Il excellait, au reste, à saisir la filiation des idées à travers les différents systèmes de la philosophie ancienne. Et par là il put donner toute la force et toute la clarté possibles à son interprétation si neuve de la théorie épicurienne du plaisir[2]. Frappé par le fait, que les disciples d’Épicure, de l’aveu même de Cicéron, n’admettaient pas le sens donné par leurs adversaires à la doctrine de leur maître, il s’était demandé s’il ne fallait pas tenir plus de compte qu’on ne l’avait fait de cette récusation et si l’on pouvait continuer de soutenir que l’Épicurisme avait réduit le plaisir à l’absence de douleur. Les textes dont nous disposons ne sont pas assez décisifs pour résoudre la question sans conjectures ; mais ils peuvent être éclairés et complétés par l’examen des théories qui ont précédé et préparé la théorie épicurienne. Cet examen conduisit Brochard à découvrir un rapport très précis entre la théorie épicurienne et la théorie aristotélicienne sur le point même où s’étaient produits les malentendus : le plaisir constitutif, si l’on comprend bien le sens du mot ϰατάστημα, est lié à un état d’équilibre des différentes parties du corps vivant, et cet état d’équilibre est dans une philosophie mécaniste comme celle d’Épicure l’équivalent de ce qu’était l’acte dans la philosophie finaliste d’Aristote ; la suppression de la douleur, en vertu du jeu naturel des organes, laisse l’équilibre corporel se rétablir : alors naît le plaisir, qui, comme on le voit, n’a dans l’absence de douleur qu’une condition négative et préparatoire, qui a dans l’équilibre sa condition positive et directe.
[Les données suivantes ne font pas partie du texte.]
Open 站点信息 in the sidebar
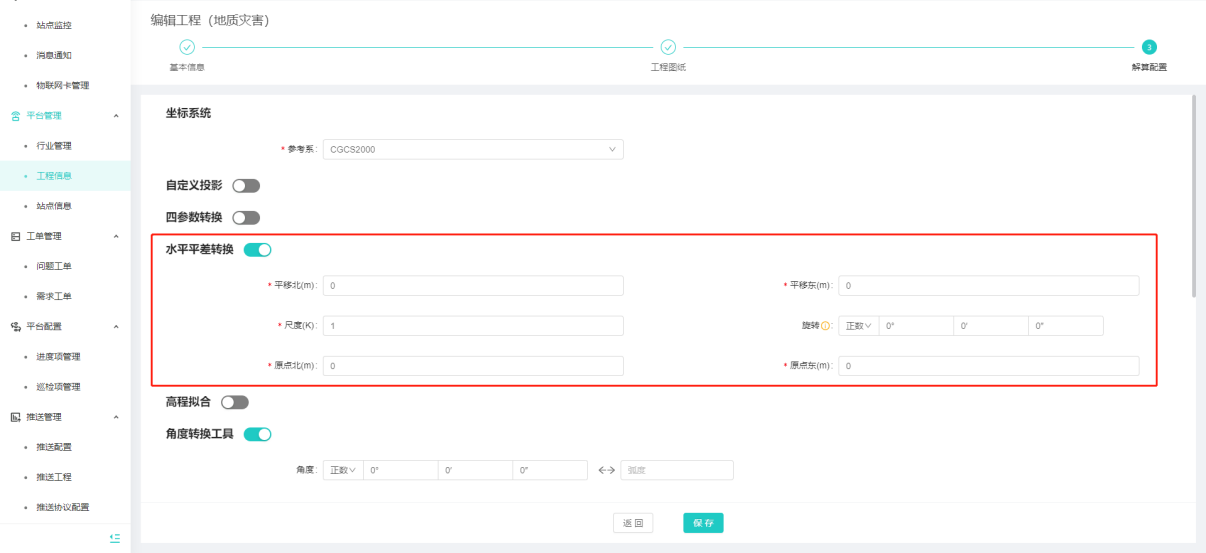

Ainsi rattachée à la tradition philosophique antérieure, qu’elle interprète seulement dans le sens de ses principes physiques, la doctrine d’Épicure apparaît innocente des confusions ou des paradoxes qu’on lui reproche. Elle a cepen-

  1. La Morale de Platon, p. 169-219.
  2. La Théorie du plaisir d’après Épicure, p. 252-293. — La Morale d’Épicure, p. 294-299.